At a customer service call center for a large company, the number of calls received per hour is normally distributed with a mean of 120 calls and a standard deviation of 15 calls. What is the probability that during a given hour of the day there will be between 145 calls and 157 calls, to the nearest thousandth?

To find the probability, we need to calculate the z-scores for 145 and 157 calls and then use a standard normal distribution table.

First, let's find the z-scores for each:

Z-score for 145 calls:
Z = (X - μ) / σ
Z = (145 - 120) / 15
Z = 25 / 15
Z = 1.667

Z-score for 157 calls:
Z = (X - μ) / σ
Z = (157 - 120) / 15
Z = 37 / 15
Z = 2.467

Now, we can look up the probabilities associated with these z-scores in a standard normal distribution table.

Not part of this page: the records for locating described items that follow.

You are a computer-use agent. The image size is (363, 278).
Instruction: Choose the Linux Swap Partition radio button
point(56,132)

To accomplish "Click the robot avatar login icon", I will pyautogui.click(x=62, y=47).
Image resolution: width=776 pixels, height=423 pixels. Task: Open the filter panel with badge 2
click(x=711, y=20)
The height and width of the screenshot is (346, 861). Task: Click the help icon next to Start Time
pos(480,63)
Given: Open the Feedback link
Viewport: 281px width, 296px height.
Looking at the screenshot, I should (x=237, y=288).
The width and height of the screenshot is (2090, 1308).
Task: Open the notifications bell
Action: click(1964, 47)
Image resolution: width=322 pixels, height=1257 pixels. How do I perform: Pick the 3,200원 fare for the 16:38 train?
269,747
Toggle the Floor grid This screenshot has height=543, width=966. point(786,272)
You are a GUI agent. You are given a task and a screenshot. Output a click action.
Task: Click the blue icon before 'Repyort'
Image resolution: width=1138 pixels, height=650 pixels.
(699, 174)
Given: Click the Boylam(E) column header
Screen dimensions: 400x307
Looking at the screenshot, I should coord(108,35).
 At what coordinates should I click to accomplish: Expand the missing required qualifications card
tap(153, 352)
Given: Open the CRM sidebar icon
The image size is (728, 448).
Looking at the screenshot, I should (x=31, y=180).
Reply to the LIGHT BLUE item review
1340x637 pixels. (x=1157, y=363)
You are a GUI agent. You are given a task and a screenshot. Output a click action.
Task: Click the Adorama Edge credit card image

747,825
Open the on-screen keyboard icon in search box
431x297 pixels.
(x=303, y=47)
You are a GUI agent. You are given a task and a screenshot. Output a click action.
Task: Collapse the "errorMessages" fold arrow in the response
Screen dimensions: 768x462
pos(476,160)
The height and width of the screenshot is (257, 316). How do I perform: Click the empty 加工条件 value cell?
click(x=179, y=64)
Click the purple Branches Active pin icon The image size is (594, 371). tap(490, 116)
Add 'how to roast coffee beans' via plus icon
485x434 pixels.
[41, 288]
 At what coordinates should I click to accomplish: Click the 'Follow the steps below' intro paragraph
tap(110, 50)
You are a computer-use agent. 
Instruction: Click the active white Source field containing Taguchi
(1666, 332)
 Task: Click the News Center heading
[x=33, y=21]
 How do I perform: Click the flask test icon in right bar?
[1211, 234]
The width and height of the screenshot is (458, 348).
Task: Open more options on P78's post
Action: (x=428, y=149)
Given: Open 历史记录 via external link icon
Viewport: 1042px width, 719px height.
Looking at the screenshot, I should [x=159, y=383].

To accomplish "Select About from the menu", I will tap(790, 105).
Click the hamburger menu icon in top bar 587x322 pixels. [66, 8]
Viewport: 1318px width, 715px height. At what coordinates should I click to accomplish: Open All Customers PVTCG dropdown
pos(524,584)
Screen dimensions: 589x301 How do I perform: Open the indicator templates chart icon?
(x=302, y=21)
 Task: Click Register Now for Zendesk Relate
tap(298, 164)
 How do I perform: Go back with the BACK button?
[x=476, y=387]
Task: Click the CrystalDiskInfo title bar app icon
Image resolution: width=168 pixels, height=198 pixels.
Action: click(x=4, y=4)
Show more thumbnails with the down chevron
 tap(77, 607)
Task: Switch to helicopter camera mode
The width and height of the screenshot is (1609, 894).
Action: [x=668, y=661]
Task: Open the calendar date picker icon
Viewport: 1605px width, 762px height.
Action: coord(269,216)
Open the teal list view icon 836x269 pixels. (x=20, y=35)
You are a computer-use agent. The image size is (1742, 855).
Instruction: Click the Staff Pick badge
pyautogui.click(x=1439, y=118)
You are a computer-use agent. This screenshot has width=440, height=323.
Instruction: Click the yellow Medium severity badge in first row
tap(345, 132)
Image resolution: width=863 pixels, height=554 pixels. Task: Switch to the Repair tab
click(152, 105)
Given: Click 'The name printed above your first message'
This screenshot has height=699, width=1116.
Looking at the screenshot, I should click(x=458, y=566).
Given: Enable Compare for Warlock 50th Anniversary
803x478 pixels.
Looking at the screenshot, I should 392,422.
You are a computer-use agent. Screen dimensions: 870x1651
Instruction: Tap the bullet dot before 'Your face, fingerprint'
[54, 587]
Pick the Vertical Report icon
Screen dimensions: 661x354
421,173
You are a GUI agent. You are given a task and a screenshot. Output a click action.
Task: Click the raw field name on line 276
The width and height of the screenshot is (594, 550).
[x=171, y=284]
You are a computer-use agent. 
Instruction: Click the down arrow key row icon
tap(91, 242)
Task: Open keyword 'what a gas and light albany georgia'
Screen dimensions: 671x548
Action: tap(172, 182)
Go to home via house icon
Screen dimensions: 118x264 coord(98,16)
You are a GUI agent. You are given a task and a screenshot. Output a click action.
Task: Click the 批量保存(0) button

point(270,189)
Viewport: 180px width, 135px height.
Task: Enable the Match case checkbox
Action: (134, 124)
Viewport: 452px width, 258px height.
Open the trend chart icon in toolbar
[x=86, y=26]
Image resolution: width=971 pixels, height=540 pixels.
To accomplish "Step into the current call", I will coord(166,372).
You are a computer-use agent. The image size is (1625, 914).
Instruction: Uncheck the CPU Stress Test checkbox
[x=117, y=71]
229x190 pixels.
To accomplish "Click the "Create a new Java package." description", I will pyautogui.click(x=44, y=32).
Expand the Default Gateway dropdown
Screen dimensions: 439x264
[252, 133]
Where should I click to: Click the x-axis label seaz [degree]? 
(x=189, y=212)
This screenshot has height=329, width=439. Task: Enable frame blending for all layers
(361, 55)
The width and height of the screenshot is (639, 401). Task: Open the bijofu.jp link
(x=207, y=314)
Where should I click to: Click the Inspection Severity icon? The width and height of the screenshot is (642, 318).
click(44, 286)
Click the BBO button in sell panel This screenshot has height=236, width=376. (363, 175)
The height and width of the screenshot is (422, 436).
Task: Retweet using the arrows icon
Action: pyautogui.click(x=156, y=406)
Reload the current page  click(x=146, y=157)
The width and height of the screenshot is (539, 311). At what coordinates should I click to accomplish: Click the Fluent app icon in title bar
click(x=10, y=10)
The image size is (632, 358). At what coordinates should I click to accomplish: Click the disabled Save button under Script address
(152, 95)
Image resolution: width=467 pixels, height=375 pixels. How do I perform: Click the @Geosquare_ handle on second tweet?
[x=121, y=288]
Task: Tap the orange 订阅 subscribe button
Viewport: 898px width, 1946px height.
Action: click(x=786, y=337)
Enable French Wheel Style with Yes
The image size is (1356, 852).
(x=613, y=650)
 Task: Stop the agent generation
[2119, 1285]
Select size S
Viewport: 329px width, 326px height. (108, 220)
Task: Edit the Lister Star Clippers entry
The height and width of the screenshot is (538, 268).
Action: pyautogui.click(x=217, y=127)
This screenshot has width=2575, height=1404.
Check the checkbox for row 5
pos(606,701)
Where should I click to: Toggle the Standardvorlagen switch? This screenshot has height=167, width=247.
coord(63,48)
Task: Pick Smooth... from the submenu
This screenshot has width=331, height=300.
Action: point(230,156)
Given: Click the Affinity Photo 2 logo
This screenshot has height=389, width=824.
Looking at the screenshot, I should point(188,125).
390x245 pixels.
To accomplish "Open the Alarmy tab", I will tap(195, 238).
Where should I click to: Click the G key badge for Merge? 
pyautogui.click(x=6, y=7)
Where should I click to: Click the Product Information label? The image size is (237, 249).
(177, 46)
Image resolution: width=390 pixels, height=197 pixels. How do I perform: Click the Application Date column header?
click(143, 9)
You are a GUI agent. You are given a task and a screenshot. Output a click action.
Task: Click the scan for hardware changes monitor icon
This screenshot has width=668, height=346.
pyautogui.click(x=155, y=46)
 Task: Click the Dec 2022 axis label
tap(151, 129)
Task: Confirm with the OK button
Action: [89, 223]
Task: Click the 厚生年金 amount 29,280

The probability of receiving between 145 and 157 calls during an hour would be the difference between the probability of Z = 2.467 and the probability of Z = 1.667.

Using the standard normal distribution table, we find:
P(Z < 1.667) = 0.9525
P(Z < 2.467) = 0.9939

Therefore, the probability of receiving between 145 and 157 calls during an hour is:
P(145 < X < 157) = P(1.667 < Z < 2.467) = P(Z < 2.467) - P(Z < 1.667) = 0.9939 - 0.9525 = 0.0414

So, the probability is approximately 0.0414 or 4.14% to the nearest thousandth.